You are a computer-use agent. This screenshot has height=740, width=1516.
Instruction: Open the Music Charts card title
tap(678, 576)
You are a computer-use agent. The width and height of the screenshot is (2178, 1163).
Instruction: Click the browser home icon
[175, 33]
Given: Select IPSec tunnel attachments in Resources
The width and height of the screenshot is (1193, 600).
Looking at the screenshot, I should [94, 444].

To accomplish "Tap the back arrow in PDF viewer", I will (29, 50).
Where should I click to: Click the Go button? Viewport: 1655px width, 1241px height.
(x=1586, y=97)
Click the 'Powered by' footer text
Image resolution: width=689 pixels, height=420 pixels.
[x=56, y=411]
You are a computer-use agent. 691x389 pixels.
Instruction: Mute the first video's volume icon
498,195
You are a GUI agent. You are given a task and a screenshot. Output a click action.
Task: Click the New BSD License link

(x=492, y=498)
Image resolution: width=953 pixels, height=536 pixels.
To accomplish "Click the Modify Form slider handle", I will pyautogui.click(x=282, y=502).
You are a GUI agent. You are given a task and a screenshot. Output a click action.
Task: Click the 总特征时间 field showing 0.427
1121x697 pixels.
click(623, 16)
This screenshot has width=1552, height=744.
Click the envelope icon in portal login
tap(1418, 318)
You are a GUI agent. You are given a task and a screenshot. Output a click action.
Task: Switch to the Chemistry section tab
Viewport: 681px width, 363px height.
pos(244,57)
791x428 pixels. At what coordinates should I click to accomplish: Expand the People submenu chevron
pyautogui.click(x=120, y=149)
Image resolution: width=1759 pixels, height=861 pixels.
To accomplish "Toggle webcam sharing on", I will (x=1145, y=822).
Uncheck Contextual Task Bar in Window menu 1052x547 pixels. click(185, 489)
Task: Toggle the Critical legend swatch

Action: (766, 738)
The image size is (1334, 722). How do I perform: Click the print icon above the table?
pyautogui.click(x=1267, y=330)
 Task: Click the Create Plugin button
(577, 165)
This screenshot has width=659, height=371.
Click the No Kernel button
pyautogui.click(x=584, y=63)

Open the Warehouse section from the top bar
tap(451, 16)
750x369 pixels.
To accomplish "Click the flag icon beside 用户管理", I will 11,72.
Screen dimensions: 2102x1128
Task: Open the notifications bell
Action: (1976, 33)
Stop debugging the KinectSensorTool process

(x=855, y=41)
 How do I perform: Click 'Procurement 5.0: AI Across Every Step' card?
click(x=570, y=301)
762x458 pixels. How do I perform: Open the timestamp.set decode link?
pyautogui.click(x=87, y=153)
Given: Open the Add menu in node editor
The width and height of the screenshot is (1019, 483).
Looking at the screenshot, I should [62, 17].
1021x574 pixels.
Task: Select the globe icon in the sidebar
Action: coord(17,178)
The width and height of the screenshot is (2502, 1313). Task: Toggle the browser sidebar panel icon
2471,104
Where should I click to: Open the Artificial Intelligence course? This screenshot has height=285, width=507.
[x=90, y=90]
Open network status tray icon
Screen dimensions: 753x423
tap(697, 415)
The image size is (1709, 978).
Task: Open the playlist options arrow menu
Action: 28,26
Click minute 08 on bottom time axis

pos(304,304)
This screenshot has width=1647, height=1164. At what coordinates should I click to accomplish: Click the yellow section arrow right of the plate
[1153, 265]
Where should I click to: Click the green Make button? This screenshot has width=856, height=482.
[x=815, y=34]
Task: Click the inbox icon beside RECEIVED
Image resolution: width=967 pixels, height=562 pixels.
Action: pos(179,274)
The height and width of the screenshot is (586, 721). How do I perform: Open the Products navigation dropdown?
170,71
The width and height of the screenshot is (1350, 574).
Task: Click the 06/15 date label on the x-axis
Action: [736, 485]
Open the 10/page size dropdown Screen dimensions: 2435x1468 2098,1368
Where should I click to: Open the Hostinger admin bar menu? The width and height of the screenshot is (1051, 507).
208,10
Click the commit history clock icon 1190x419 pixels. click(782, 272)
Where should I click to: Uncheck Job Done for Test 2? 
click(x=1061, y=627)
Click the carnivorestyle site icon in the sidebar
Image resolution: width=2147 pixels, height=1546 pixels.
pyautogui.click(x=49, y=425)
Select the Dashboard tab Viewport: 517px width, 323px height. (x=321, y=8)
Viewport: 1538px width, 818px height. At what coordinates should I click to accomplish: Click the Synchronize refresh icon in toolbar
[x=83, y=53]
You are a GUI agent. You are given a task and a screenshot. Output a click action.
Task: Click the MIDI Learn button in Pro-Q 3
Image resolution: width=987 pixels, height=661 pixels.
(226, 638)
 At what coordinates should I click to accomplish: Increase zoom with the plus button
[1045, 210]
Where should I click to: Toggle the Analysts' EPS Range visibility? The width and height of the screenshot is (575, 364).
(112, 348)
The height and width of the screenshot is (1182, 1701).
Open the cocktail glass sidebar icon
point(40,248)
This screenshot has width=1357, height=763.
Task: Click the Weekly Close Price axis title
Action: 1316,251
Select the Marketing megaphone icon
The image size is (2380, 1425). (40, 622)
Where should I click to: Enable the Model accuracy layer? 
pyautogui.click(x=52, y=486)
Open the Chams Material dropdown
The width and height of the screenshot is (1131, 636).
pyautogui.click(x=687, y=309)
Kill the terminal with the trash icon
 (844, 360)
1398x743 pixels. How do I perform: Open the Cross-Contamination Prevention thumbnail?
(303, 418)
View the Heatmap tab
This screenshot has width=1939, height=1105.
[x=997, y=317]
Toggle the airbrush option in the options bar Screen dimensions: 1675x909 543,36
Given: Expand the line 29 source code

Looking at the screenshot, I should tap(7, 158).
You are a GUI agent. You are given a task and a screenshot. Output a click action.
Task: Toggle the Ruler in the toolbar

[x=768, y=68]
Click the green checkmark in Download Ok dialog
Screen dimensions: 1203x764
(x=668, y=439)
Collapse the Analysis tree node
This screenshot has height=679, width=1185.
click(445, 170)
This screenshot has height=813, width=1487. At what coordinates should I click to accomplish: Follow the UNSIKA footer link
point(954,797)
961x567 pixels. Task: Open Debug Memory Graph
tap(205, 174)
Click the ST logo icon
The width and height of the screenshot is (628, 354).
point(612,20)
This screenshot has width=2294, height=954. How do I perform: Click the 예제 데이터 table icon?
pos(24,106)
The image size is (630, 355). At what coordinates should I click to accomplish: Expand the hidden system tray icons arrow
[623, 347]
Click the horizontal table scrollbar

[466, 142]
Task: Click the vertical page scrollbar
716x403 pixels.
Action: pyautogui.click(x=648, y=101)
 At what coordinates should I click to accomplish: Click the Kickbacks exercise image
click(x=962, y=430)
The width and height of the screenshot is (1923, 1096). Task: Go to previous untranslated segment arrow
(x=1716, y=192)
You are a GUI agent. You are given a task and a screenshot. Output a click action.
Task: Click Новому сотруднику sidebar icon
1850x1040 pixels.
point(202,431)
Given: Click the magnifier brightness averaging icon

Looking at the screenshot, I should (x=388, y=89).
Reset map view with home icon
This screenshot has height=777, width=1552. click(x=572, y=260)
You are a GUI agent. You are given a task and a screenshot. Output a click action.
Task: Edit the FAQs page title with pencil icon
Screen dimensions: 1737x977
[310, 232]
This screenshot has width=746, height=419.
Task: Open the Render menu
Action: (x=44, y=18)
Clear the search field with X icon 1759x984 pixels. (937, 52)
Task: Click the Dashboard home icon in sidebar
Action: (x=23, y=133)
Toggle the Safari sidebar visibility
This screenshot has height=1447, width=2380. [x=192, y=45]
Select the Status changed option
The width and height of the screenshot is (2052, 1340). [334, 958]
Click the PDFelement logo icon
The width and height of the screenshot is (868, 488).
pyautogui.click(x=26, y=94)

● ● ●

WHAT THE TASK ASKS
Write out, from the lines above, only those from the line with "750x369 pixels." to the line with "Click the commit", exactly as given, including the first and the last.

SOLUTION FOR THIS EXERCISE
750x369 pixels.
To accomplish "Click the flag icon beside 用户管理", I will 11,72.
Screen dimensions: 2102x1128
Task: Open the notifications bell
Action: (1976, 33)
Stop debugging the KinectSensorTool process

(x=855, y=41)
 How do I perform: Click 'Procurement 5.0: AI Across Every Step' card?
click(x=570, y=301)
762x458 pixels. How do I perform: Open the timestamp.set decode link?
pyautogui.click(x=87, y=153)
Given: Open the Add menu in node editor
The width and height of the screenshot is (1019, 483).
Looking at the screenshot, I should [62, 17].
1021x574 pixels.
Task: Select the globe icon in the sidebar
Action: coord(17,178)
The width and height of the screenshot is (2502, 1313). Task: Toggle the browser sidebar panel icon
2471,104
Where should I click to: Open the Artificial Intelligence course? This screenshot has height=285, width=507.
[x=90, y=90]
Open network status tray icon
Screen dimensions: 753x423
tap(697, 415)
The image size is (1709, 978).
Task: Open the playlist options arrow menu
Action: 28,26
Click minute 08 on bottom time axis

pos(304,304)
This screenshot has width=1647, height=1164. At what coordinates should I click to accomplish: Click the yellow section arrow right of the plate
[1153, 265]
Where should I click to: Click the green Make button? This screenshot has width=856, height=482.
[x=815, y=34]
Task: Click the inbox icon beside RECEIVED
Image resolution: width=967 pixels, height=562 pixels.
Action: pos(179,274)
The height and width of the screenshot is (586, 721). How do I perform: Open the Products navigation dropdown?
170,71
The width and height of the screenshot is (1350, 574).
Task: Click the 06/15 date label on the x-axis
Action: [736, 485]
Open the 10/page size dropdown Screen dimensions: 2435x1468 2098,1368
Where should I click to: Open the Hostinger admin bar menu? The width and height of the screenshot is (1051, 507).
208,10
Click the commit history clock icon 1190x419 pixels. click(782, 272)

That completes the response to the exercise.